FL Court Rules Against Spouse-Installed Spyware
idobi writes "A Florida court ruled that it was illegal for a wife to install spyware on her husband's computer, in order to catch him in an extramarital affair. The three judge panel barred the woman from using the chat records from being introduced as evidence in the divorce proceedings. The court ruled that the software, Spector, violated Florida's wiretapping law - which states that it is criminal to 'intentionally intercept' any 'electronic communication.'"

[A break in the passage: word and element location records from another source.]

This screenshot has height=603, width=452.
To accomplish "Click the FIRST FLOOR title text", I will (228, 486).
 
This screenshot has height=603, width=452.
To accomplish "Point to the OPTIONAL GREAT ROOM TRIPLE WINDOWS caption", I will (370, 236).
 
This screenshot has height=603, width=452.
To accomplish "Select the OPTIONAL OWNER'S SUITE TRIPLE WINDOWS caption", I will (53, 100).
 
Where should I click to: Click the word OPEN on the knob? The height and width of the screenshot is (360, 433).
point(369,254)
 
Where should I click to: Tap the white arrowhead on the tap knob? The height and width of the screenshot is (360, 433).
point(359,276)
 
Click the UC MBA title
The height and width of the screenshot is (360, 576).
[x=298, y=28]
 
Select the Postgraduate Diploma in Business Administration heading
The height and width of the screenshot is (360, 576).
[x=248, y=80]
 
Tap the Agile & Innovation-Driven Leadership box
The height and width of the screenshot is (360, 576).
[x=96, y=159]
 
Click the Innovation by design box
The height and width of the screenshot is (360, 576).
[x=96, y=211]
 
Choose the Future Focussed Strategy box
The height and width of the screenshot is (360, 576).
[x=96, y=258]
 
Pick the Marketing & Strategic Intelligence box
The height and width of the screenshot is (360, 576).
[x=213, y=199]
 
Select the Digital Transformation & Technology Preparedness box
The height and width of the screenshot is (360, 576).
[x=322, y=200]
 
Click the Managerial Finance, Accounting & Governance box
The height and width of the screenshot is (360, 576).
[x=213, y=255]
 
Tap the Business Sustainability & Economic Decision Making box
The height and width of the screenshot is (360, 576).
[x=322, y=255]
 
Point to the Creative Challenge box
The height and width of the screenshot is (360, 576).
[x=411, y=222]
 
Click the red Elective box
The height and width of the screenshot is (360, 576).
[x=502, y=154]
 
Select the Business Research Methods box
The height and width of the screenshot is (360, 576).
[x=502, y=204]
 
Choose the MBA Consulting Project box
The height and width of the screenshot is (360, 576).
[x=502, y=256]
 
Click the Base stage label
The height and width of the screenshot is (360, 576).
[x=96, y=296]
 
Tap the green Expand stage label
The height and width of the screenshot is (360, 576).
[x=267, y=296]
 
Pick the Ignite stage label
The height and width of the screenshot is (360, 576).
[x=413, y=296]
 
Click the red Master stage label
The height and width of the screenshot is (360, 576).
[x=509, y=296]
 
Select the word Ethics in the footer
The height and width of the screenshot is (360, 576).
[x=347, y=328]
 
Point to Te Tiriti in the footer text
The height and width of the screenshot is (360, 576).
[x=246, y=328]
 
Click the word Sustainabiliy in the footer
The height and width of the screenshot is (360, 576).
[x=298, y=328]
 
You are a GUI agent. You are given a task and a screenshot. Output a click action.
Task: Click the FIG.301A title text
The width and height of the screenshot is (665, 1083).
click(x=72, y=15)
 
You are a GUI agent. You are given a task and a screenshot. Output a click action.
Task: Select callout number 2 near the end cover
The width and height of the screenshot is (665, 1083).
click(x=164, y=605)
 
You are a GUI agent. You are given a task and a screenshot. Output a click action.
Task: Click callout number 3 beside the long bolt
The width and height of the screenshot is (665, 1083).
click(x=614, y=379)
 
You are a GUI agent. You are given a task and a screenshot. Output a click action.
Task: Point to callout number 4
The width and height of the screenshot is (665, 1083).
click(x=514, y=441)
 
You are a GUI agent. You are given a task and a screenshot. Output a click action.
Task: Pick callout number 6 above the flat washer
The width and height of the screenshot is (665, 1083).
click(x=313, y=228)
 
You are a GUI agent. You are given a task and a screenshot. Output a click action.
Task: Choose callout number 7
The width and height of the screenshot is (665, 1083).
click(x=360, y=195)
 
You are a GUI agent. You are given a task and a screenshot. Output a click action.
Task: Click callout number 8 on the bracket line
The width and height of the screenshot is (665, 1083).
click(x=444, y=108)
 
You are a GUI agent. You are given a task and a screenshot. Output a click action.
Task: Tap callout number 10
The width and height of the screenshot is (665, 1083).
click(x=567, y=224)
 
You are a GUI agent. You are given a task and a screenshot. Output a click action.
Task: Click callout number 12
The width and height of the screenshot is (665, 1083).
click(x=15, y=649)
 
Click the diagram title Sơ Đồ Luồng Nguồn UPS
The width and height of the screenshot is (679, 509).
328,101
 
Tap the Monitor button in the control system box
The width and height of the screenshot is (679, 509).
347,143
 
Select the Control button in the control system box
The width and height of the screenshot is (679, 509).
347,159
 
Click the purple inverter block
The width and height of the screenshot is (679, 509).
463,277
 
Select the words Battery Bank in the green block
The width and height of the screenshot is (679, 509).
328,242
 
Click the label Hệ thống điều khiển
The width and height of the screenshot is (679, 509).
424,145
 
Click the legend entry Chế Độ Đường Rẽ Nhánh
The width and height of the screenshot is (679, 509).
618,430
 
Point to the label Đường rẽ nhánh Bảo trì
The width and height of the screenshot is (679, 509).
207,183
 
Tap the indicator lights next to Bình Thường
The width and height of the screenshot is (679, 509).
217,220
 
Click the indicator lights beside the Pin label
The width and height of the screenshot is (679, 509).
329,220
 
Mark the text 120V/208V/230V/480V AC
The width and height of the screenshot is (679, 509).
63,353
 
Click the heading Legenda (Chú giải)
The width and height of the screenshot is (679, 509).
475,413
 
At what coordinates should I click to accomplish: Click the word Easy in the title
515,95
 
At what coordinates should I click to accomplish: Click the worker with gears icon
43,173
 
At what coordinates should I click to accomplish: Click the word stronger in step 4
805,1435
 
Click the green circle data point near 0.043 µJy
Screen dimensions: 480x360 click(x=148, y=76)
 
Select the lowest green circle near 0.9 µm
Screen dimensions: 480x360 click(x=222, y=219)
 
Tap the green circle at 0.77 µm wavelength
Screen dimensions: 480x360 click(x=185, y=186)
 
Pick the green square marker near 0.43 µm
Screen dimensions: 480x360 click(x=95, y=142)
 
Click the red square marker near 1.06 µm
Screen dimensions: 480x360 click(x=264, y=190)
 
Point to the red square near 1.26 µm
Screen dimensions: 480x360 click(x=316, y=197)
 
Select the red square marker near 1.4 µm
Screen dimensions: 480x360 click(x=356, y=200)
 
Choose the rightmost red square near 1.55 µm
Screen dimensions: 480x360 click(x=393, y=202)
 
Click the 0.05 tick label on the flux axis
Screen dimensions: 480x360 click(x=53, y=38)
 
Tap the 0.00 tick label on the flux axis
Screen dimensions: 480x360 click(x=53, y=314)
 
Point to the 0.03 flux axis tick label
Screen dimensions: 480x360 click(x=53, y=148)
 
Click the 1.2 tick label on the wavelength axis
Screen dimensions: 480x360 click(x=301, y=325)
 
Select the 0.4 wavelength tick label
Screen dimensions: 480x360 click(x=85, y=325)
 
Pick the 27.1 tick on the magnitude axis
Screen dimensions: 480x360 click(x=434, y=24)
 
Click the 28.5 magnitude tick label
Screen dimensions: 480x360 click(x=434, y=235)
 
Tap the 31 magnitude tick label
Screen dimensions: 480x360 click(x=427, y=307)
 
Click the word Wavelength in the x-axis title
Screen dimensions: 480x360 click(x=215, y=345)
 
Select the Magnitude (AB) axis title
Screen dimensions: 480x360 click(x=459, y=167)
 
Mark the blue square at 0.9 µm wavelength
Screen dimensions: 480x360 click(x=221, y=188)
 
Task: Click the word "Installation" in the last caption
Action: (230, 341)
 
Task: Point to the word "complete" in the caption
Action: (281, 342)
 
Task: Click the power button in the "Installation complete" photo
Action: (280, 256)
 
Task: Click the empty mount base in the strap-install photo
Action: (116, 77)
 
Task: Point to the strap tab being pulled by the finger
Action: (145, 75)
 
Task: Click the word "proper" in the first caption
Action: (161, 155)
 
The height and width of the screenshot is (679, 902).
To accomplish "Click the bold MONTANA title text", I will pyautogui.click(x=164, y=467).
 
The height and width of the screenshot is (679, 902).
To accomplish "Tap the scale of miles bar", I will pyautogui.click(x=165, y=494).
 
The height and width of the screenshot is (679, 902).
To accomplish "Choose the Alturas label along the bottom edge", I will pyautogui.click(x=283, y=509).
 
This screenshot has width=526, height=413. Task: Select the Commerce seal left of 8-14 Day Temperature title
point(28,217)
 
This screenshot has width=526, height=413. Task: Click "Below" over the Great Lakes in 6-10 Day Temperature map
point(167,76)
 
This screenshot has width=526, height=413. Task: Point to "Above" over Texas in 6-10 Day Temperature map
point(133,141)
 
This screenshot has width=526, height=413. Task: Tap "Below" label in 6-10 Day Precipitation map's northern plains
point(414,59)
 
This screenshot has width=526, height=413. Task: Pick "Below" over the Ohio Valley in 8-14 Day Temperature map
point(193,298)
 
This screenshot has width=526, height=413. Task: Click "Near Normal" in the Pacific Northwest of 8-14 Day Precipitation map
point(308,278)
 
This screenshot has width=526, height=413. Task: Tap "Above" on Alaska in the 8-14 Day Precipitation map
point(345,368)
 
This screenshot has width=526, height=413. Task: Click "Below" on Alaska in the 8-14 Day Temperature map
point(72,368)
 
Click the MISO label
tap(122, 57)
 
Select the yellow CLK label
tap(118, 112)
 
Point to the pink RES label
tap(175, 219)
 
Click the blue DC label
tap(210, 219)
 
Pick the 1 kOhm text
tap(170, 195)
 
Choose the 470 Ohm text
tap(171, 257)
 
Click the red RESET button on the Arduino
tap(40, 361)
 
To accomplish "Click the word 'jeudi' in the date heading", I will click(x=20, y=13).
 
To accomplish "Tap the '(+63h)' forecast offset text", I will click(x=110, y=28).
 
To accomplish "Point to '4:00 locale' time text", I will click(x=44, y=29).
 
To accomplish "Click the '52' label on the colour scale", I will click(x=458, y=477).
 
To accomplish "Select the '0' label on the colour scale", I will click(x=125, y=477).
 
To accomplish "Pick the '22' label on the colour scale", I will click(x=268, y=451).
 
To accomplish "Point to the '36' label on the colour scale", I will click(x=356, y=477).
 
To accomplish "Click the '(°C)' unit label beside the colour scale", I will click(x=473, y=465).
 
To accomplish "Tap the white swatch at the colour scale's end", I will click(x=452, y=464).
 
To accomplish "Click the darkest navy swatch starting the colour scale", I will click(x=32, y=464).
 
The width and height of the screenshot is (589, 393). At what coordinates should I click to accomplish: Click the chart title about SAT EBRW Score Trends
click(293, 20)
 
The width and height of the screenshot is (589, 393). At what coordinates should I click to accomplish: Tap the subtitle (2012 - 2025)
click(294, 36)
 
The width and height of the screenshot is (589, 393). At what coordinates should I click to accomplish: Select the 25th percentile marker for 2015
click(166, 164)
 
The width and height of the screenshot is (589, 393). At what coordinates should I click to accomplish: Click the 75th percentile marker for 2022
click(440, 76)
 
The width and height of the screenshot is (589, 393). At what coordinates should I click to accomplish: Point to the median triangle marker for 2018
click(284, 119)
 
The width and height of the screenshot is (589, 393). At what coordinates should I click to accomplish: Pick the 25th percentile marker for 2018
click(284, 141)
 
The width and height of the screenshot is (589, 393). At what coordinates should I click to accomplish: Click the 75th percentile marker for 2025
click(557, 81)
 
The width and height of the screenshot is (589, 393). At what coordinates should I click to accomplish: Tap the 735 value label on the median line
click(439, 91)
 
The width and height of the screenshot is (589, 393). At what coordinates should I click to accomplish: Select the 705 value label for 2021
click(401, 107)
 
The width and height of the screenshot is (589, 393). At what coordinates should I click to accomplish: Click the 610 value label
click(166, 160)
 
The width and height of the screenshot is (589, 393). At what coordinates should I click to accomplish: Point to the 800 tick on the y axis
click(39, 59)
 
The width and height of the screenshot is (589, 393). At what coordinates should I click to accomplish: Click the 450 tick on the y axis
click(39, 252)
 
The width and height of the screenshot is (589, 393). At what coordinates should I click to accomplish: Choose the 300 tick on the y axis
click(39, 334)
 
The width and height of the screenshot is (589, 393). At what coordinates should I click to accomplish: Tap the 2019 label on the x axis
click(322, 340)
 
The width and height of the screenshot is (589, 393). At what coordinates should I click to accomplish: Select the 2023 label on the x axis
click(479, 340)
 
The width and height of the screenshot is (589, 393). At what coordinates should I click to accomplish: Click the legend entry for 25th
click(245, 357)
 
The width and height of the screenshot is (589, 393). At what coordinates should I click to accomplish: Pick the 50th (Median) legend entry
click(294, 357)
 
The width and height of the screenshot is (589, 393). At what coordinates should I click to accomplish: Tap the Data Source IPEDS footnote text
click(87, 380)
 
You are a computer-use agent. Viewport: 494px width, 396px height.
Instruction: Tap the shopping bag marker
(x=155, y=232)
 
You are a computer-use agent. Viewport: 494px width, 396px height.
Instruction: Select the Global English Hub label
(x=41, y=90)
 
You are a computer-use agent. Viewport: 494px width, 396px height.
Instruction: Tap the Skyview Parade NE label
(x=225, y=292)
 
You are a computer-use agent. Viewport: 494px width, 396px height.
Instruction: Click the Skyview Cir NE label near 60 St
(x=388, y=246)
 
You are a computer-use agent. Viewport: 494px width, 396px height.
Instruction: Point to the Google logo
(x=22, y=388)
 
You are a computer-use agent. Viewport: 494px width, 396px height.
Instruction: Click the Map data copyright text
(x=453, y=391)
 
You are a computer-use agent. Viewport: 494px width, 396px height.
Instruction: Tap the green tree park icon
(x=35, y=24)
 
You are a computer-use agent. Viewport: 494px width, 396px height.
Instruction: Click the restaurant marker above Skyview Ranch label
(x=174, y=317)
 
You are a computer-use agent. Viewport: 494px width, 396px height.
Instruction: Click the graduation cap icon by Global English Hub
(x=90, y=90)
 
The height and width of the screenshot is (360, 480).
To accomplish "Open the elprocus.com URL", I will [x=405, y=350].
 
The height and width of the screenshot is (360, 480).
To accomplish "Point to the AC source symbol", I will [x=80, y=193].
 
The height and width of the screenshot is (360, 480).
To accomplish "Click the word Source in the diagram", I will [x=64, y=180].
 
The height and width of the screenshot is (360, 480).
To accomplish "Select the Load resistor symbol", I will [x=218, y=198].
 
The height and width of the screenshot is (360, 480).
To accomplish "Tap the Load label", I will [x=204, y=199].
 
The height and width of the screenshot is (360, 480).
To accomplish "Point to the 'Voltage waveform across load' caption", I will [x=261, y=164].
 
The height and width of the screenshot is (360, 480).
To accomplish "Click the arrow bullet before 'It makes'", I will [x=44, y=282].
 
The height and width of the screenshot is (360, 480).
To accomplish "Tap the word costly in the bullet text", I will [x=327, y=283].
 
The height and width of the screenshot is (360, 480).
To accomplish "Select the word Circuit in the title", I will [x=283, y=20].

Unless the PC was his before the marraige, the whole PC is 'theirs' and she can install whatever she wants on it.
- no sig here
This is what I find amusing about states and their differences in laws. LA recently had a similar case where a man used a keylogger to keep tabs on his employer. This was ruled as not breaking wiretap laws. http://www.securityfocus.com/news/9978
News Reporters Make Tasty Polar Bear Treats!
There was recently a case in Washington State where a suspicious mother had picked up the phone to listen to her daughter's conversation with one of her friends. Well it turns out the friend was a suspect in a robbery and the mother was called to testify. Now the testemony has been ruled inadmissible for similar reasons.
Over here, I think it goes something like 'you keep any property you can conclusivly prove you took into the marriage, everything else is split 50/50'. No judge would give a rats ass for the reasons you want a divorce.. you agreed the share everything, and if you now want to stop sharing everything that's your deal.
"" How about taking the safety labels off everything, and let the stupidity-problem solve itself? """
my divorce in 1996 I owned an ISP. my Ex was having an online affair and the court was happy to look at all her email logs, captured chat sessions and detailed logs of websites and captures of the images and the like.
her lawyer tried the same tricks, the judge threw out the request stating "privately owned computer equipment is not under the jurisdiction of the wiretapping laws."
Sorry, that's no longer true.
If you read the decision, you'll see that the Security of Communications Act was passed in 2003, well after your court case.
The act was "a policy decision by the Florida legislature to allow each party to a conversation to have an expectation of privacy from interception by another party to the conversation."